◆ **DATA SUPPLIED**:
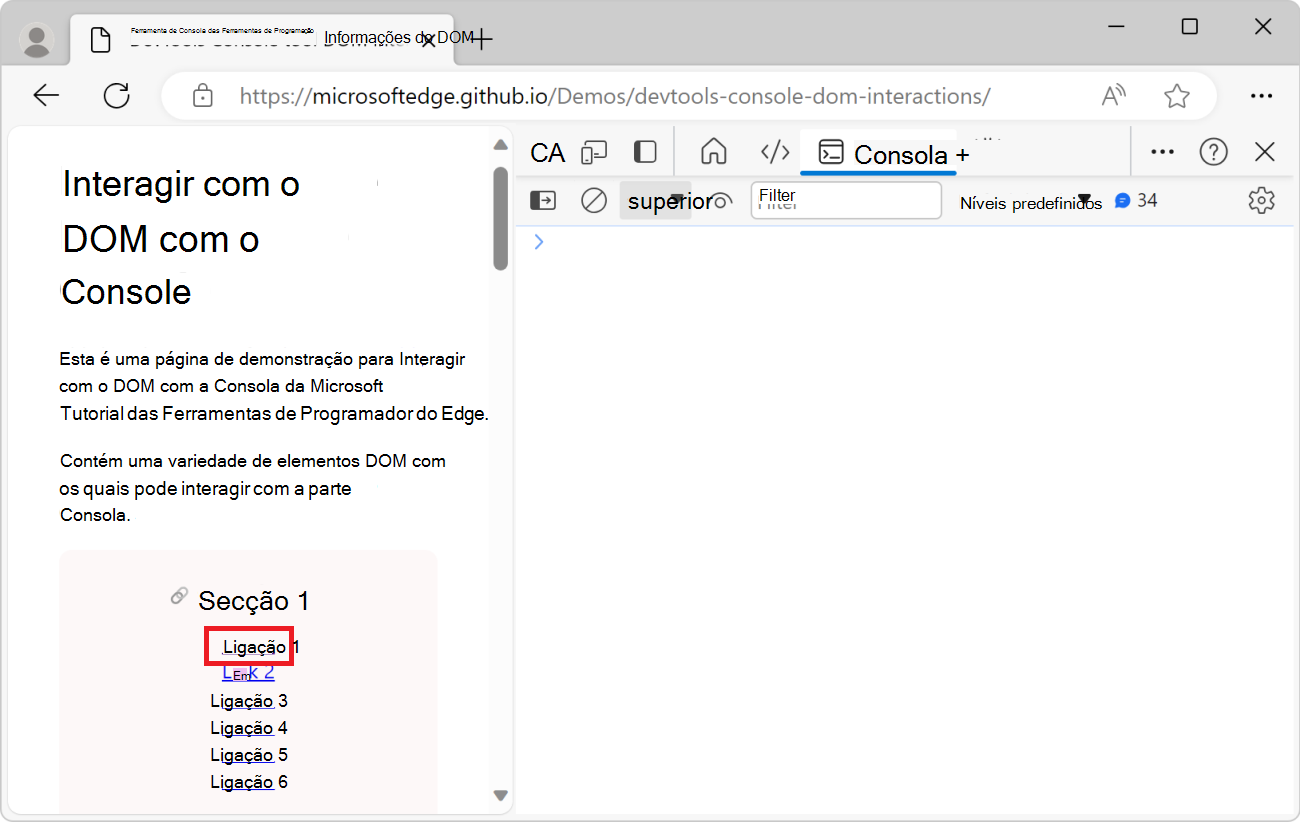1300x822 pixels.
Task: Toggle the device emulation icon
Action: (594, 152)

* * *

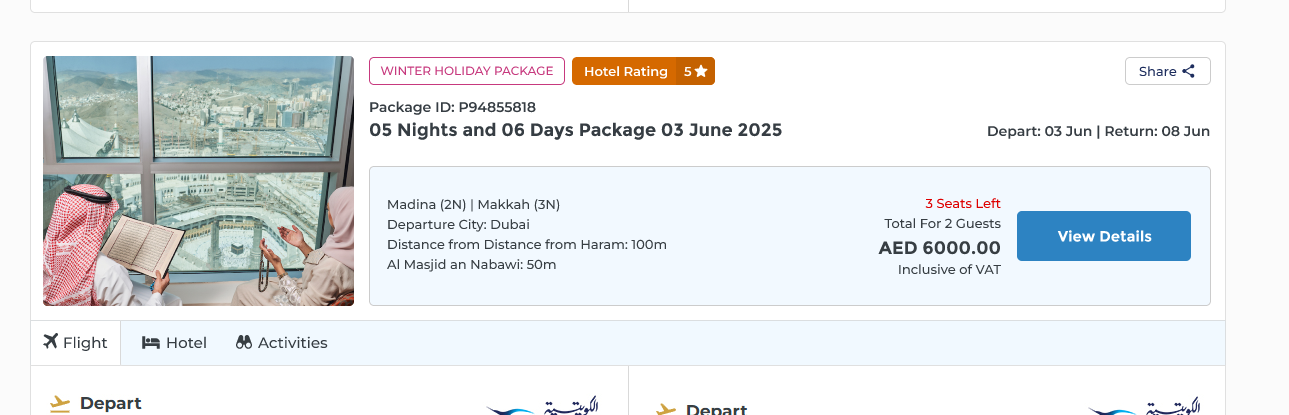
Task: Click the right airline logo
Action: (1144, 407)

◆ **WHAT YOU HAVE TO DO**:
Put the material from the line with "1300x822 pixels." up to and including the line with "Action: (594, 152)" into a numbered list, leaving out blank lines. Leave the pictures out of your answer.

◆ **RESPONSE**:
1. 1300x822 pixels.
2. Task: Toggle the device emulation icon
3. Action: (594, 152)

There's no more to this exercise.